Data items

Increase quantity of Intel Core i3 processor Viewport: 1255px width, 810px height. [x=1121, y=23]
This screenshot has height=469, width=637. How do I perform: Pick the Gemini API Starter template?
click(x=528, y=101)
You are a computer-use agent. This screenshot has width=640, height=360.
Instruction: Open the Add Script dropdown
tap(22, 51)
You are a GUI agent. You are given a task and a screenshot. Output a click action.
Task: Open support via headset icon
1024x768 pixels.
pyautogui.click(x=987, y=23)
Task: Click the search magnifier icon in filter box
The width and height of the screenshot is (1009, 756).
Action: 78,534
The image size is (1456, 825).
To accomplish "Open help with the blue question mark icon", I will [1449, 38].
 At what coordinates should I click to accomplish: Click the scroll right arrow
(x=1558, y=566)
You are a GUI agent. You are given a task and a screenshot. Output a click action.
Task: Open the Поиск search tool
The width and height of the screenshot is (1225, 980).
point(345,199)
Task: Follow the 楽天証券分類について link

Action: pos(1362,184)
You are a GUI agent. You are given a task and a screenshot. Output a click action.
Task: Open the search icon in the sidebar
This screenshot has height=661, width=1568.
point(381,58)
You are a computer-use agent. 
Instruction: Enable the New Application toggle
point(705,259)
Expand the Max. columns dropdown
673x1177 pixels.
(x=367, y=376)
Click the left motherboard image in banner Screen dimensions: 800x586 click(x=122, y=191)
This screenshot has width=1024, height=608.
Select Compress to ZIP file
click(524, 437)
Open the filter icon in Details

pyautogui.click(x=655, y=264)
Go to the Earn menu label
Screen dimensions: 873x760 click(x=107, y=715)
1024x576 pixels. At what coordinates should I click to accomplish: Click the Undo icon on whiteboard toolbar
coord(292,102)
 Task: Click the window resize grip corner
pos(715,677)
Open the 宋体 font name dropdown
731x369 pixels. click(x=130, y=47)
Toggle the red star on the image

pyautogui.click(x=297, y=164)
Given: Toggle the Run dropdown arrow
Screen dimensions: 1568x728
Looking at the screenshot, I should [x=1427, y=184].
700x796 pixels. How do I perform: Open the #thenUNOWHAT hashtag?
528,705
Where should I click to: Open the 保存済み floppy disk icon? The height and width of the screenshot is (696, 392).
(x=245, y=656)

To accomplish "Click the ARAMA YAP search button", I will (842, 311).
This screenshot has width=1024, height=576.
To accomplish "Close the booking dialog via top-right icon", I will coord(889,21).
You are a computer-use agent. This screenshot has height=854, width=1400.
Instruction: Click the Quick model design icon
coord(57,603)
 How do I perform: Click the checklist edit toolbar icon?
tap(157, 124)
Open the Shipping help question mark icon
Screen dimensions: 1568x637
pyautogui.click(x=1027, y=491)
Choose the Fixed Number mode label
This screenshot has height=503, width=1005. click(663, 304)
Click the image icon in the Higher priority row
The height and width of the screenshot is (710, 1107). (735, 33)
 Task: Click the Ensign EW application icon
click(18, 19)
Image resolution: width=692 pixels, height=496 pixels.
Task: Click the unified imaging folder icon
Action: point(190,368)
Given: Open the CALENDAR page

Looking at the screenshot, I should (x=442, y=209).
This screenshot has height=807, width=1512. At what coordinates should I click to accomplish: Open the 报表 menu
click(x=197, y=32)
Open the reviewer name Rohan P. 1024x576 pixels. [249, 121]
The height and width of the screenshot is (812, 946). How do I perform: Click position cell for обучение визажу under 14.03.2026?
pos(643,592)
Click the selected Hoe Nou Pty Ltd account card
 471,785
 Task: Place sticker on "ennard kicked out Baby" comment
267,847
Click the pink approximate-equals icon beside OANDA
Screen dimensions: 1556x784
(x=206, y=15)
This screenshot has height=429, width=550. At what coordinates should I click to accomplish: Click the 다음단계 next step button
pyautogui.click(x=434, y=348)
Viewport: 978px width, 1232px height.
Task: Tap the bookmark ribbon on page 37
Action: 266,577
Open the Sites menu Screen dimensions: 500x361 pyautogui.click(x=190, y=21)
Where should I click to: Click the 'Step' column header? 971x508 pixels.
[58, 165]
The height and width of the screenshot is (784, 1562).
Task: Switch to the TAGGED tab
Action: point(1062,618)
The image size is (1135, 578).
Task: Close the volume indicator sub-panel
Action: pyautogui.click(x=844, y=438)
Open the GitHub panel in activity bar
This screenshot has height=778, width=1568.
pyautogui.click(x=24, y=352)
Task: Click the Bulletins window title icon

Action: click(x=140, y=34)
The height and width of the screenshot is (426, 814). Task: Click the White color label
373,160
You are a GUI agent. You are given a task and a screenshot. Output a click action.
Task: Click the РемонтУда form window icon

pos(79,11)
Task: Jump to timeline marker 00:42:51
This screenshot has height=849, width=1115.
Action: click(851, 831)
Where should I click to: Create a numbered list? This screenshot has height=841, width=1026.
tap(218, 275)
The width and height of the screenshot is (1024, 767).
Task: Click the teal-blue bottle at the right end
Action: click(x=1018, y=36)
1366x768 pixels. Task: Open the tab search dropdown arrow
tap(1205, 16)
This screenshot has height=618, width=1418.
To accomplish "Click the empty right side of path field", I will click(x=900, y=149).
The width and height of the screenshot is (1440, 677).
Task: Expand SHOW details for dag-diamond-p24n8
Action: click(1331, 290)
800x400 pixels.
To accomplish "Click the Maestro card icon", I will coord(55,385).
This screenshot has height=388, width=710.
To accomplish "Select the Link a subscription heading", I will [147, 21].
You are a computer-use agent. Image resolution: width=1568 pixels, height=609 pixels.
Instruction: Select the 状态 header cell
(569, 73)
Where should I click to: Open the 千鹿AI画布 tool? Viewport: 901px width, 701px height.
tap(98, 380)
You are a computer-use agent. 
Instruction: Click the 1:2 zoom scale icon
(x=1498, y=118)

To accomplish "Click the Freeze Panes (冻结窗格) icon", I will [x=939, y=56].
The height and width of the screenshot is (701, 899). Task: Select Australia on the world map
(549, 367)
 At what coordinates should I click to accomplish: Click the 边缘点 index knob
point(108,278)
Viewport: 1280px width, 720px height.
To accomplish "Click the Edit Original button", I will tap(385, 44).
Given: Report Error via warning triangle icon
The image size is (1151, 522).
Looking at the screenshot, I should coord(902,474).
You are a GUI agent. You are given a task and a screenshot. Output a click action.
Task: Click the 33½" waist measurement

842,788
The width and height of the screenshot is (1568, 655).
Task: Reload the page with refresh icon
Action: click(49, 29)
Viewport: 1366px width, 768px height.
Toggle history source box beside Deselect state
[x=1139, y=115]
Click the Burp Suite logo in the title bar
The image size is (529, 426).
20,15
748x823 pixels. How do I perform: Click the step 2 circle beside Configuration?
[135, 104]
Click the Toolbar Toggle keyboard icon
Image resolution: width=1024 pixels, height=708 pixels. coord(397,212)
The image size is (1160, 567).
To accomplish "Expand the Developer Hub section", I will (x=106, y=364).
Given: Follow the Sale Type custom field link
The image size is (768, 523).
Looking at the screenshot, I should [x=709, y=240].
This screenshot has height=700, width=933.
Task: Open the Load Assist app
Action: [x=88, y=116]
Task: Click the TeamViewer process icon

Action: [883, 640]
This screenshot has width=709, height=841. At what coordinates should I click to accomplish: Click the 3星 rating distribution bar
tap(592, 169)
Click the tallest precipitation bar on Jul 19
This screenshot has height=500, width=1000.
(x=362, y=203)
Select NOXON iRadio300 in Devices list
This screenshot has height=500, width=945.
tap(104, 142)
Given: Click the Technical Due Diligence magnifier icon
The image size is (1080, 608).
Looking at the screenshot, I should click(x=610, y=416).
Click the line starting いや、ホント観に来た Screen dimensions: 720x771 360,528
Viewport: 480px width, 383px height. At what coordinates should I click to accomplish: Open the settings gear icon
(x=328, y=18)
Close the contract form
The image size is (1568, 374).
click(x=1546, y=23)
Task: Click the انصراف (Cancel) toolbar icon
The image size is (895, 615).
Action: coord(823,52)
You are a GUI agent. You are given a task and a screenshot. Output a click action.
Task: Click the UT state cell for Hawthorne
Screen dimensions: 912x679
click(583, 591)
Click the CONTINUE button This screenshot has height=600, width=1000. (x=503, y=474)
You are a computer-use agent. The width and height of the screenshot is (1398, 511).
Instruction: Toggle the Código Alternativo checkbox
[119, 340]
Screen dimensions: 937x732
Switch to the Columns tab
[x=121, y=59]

WHAT YOU SHOULD DO –
Will you return exactly the lines above from the one with "Task: Click the انصراف (Cancel) toolbar icon" down to the one with "You are a computer-use agent. The", counting both as part of the range?

SOLUTION FOR THIS PROBLEM –
Task: Click the انصراف (Cancel) toolbar icon
The image size is (895, 615).
Action: coord(823,52)
You are a GUI agent. You are given a task and a screenshot. Output a click action.
Task: Click the UT state cell for Hawthorne
Screen dimensions: 912x679
click(583, 591)
Click the CONTINUE button This screenshot has height=600, width=1000. (x=503, y=474)
You are a computer-use agent. The width and height of the screenshot is (1398, 511).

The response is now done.